Arts & Entertainment, Music

The Coronas set to take North American stages by storm

In the summer of 2016, an indie pop rock band hailing from Dublin called the Coronas burrowed themselves in the quaint County of Dingle on the southwestern coast of Ireland. The work they created would eventually evolve into their fifth studio album, Trust the Wire, which made waves in both Irish and international markets upon its June 2017 release. Like much of their repertoire, the record explores introspective themes concerning love and fraternity, and, more specifically, touches on subjects like the band members’ experiences and uncertainty in the music industry.

“[When making the album, we asked ourselves] ‘What are we going to write about that we haven’t written about before?’” Danny O’Reilly, the band’s lead singer, said in an interview with The McGill Tribune. “You have to write about what you’re going through and hope that people relate to it [….] I find that the more honest I am, the more that people relate to [my music].”

While Trust the Wire adds some zest to the Coronas’ typical easy-strumming guitar style with some folksy riffs like those in “Not What You Know,” the collection largely sticks to what has made the band so successful in its 10 years in the Irish spotlight: Gentle, harmonic chords that slowly crescendo into the crux of the songs. “Real Feel” features an electric guitar solo to finish up the song, and “We Couldn’t Fake It” culminates in a climatic fortissimo.

“These songs are about moments,” O’Reilly said. “Oftentimes we write a song and really it’s just about that climatic moment, and we try to build and create moments that create a special impact on people [….] Maybe it’s because we know it’s our strength. It just happens naturally.”

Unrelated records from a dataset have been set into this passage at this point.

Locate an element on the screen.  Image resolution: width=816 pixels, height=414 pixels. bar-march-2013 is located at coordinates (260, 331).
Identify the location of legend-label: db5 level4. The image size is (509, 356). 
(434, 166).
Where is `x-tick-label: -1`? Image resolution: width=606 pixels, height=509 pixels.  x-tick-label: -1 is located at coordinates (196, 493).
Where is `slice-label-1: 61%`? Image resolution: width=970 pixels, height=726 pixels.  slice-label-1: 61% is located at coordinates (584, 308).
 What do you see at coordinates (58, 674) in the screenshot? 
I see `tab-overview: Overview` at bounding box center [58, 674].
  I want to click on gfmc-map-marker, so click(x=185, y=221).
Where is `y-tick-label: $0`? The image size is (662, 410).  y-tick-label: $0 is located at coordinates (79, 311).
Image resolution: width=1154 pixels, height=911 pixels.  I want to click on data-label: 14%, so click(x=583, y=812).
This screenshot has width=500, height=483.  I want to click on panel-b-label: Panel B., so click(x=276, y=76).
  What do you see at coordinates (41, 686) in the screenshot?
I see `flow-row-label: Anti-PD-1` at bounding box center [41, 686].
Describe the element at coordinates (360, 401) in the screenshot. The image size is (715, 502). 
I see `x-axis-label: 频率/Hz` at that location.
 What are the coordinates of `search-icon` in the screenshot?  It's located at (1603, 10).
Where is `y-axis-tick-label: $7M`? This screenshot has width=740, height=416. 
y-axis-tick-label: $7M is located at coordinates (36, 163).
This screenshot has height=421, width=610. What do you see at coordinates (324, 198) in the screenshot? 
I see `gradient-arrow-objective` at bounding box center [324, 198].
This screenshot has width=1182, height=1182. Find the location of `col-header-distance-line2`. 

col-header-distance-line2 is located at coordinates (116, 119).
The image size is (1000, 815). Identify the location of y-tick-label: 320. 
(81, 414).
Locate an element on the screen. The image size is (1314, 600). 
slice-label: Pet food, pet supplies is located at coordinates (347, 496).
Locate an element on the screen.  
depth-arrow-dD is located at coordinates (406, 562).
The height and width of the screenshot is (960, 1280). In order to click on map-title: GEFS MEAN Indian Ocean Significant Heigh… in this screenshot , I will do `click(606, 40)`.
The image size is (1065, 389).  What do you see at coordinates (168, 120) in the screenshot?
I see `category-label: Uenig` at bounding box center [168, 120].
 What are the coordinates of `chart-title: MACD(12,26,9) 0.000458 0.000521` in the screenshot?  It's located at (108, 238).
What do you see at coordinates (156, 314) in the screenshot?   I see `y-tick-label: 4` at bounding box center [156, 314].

The album creation process began with the Coronas breaking away from Island Records, feeling like the label was not supporting the band enough as artists. The London-based production company that has managed talents including U2, Drake, and Ariana Grande, and worked with the group on their 2014 album The Long Way.

“We were at a crossroads,” O’Reilly said. “ [We] did some soul searching and made the decision to leave and release our content independently.”

Breaking away from Island Records eventually led to the formation of the Coronas’ independent production company, So Far So Good Records. With this newfound freedom, the band determined to experiment a new way of writing music. They traveled to the Irish countryside and the rest is history.

“With the last album we had it back in our mind that we signed with a major so let’s write singles, let’s write hits,” O’Reilly said. “[With] this album we didn’t go over the top, we tried creating something a little more atmospheric, a little more chill.”

The result came to be the most successful album the band has created to date. Topping at number one on the Irish music chart and just coming off a world tour last fall, the Coronas’ future looks promising. With British singer-songwriter Bobby Long opening, they begin their North American tour on Feb. 8 at Petit Campus in Montreal, to be followed by shows across Canada and the United States.

O’Reilly cites the band members’ close friendships with each other as a prime driver of their sustained success over the years and how that fuses itself in with their music.

“Obviously [while our music in Trust the Wire is] still about relationships and friendships, really it’s about the band and our desire and our ambition, you know, songs about writing songs,” O’Reilly said. “Trying not to get too caught up in the music industry.”

The Coronas are set to be on tour for much of 2018, after which O’Reilly hopes to work on a new album.

The Coronas are set to perform at Petit Campus this Thursday, Feb. 8 at 8pm. Tickets are available online.